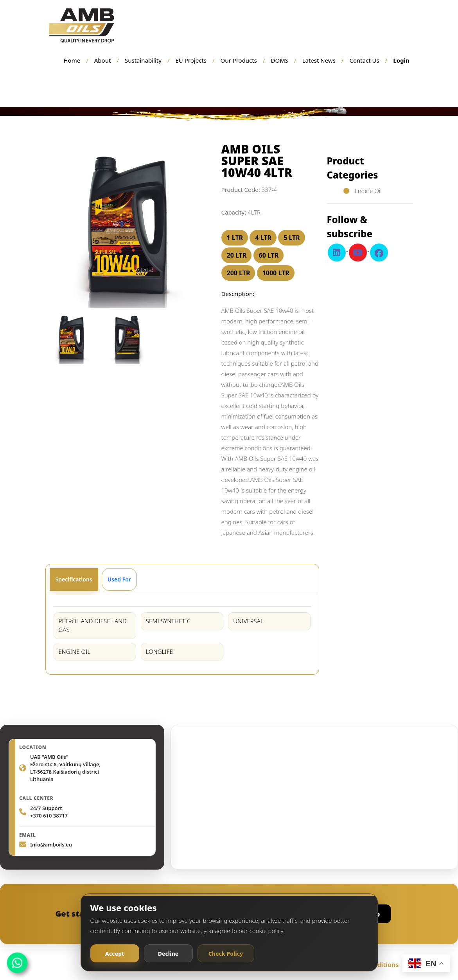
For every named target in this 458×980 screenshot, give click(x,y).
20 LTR (237, 255)
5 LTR (292, 238)
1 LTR (235, 238)
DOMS (280, 60)
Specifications (74, 579)
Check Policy (226, 953)
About (102, 60)
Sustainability (143, 60)
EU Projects (191, 60)
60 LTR (269, 255)
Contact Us (364, 60)
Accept (115, 953)
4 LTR (263, 238)
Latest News (319, 60)
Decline (168, 953)
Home (72, 60)
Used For (119, 579)
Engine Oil (367, 191)
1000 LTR (276, 273)
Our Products (239, 60)
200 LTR (239, 273)
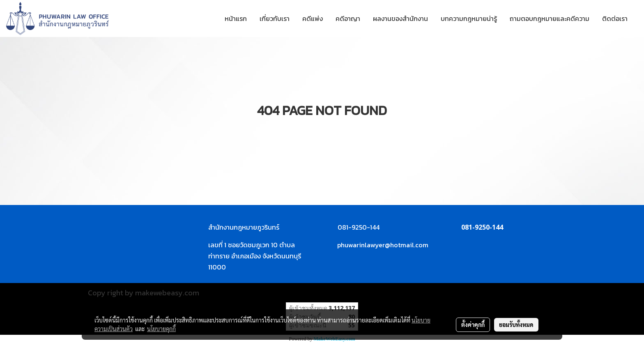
.....
- [WHAT YOU SHOULD DO]:
Rewrite all of the data above, changing each "LTR" to "Liters" and leaving everything else as it is. Leave the pictures out of your answer.

- [FINISHED ANSWER]:
For every named target in this 458×980 screenshot, give click(x,y).
20 Liters (237, 255)
5 Liters (292, 238)
1 Liters (235, 238)
DOMS (280, 60)
Specifications (74, 579)
Check Policy (226, 953)
About (102, 60)
Sustainability (143, 60)
EU Projects (191, 60)
60 Liters (269, 255)
Contact Us (364, 60)
Accept (115, 953)
4 Liters (263, 238)
Latest News (319, 60)
Decline (168, 953)
Home (72, 60)
Used For (119, 579)
Engine Oil (367, 191)
1000 Liters (276, 273)
Our Products (239, 60)
200 Liters (239, 273)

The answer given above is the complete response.